Compito A → Riporta senza modifiche, dal testo sulla sentenza n. 17186, il tratto che va da "Corte di Cassazione" fino a "degli accertamenti alcolimetrici." incluso.
Compito B → Secondo il testo sulla sentenza n. 17186, su che cosa offrono indicazioni gli esiti del test del capello?
Compito C → Prosegui il testo sulla sentenza n. 17186 a partire dall'ultima frase riportata.

Testo riportato →
____
Giurisprudenza codice della strada e circolazione stradale
Sezione curata da Palumbo Salvatore e Molteni Claudio

Cassazione Penale, Sezione quarta, sentenza n. 17186 del 26 aprile 2023

 

Corte di Cassazione Penale, Sezione IV, sentenza numero 17186 del 26/04/2023
Circolazione Stradale - Artt. 186 e 187 del Codice della Strada - Guida in stato di ebbrezza alcolica sotto l'influenza dell'alcool e in stato di alterazione psico fisica per uso di sostanze stupefacenti - Esame del capello ed assunzione di psicofarmaci - Interazioni - Al fine di stabilire l'eventuale stato di alterazione psico fisica per uso di sostanze stupefacenti, gli esiti delle analisi del c.d. test del capello apparentemente divergenti da quello del sangue offre indicazioni relative ad abusi abituali o ripetuti di sostanze e non riveste invece alcuna valenza rispetto ad uno specifico episodio di intossicazione, mentre è esclusa qualsiasi interazione tra l'eventuale assunzione di psicofarmaci ed il responso degli accertamenti alcolimetrici.
____
Dati forniti →
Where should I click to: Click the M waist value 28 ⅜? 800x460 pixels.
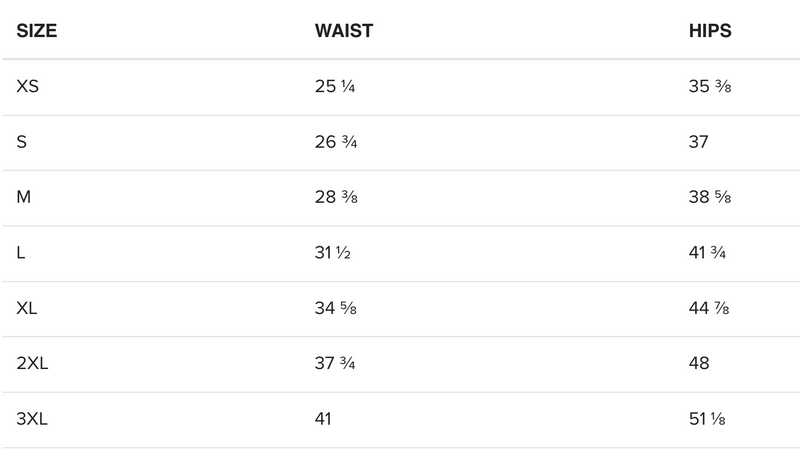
____
Esito compito A →
Corte di Cassazione Penale, Sezione IV, sentenza numero 17186 del 26/04/2023
Circolazione Stradale - Artt. 186 e 187 del Codice della Strada - Guida in stato di ebbrezza alcolica sotto l'influenza dell'alcool e in stato di alterazione psico fisica per uso di sostanze stupefacenti - Esame del capello ed assunzione di psicofarmaci - Interazioni - Al fine di stabilire l'eventuale stato di alterazione psico fisica per uso di sostanze stupefacenti, gli esiti delle analisi del c.d. test del capello apparentemente divergenti da quello del sangue offre indicazioni relative ad abusi abituali o ripetuti di sostanze e non riveste invece alcuna valenza rispetto ad uno specifico episodio di intossicazione, mentre è esclusa qualsiasi interazione tra l'eventuale assunzione di psicofarmaci ed il responso degli accertamenti alcolimetrici.

Esito compito B → Su abusi abituali o ripetuti di sostanze.

Esito compito C →
RITENUTO IN FATTO

1. La Corte di Appello di Torino, con sentenza del 27/10/2022, pronunciando sull'appello proposto dall'odierna ricorrente (Soggetto 1), ha confermato la sentenza con cui il Tribunale di (Omissis), in composizione monocratica, il 22/10/2021, riconosciute le circostante attenuanti generiche equivalenti all'aggravante ex art. 186 C.d.S., comma 2 bis, l'aveva condannata alla pena di mesi cinque e giorni dieci di arresto ed Euro 1.600 di ammenda, con pena sospesa e non menzione e con revoca della patente di guida. in quanto ritenuta colpevole della contravvenzione p. e p. dall'art. 186 C.d.S., comma 1 e 2, lett. c) e comma 2 bis - e art. 186 bis C.d.S., comma 3, perché si poneva alla guida del veicolo del veicolo targato (Omissis) in stato di ebbrezza in conseguenza dell'uso di bevande alcooliche (tasso alcolemico accertato pari a 1,68 g/l come accertato tramite esame su prelievo ematico presso il Centro Antidoping di (Omissis)). Con l'aggravante di avere commesso il fatto nei primi tre anni dal conseguimento della patente di guida di categoria B (patente rilasciata il 4.10.2017). Con l'aggravante di aver provocato un sinistro stradale. In (Omissis).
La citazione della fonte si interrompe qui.